BRIEF:
Edit the records below so that each "tab" becomes "panel", and leave everything else unchanged.

■ ■ ■ ■ ■

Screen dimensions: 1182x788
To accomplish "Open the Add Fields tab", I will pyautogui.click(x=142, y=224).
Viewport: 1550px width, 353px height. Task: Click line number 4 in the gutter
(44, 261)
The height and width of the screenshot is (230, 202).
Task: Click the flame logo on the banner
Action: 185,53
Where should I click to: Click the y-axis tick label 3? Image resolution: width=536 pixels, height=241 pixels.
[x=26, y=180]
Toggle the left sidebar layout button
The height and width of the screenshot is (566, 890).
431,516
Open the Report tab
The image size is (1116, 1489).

■ ■ ■ ■ ■

TASK SOLUTION:
Screen dimensions: 1182x788
To accomplish "Open the Add Fields panel", I will pyautogui.click(x=142, y=224).
Viewport: 1550px width, 353px height. Task: Click line number 4 in the gutter
(44, 261)
The height and width of the screenshot is (230, 202).
Task: Click the flame logo on the banner
Action: 185,53
Where should I click to: Click the y-axis tick label 3? Image resolution: width=536 pixels, height=241 pixels.
[x=26, y=180]
Toggle the left sidebar layout button
The height and width of the screenshot is (566, 890).
431,516
Open the Report panel
The image size is (1116, 1489).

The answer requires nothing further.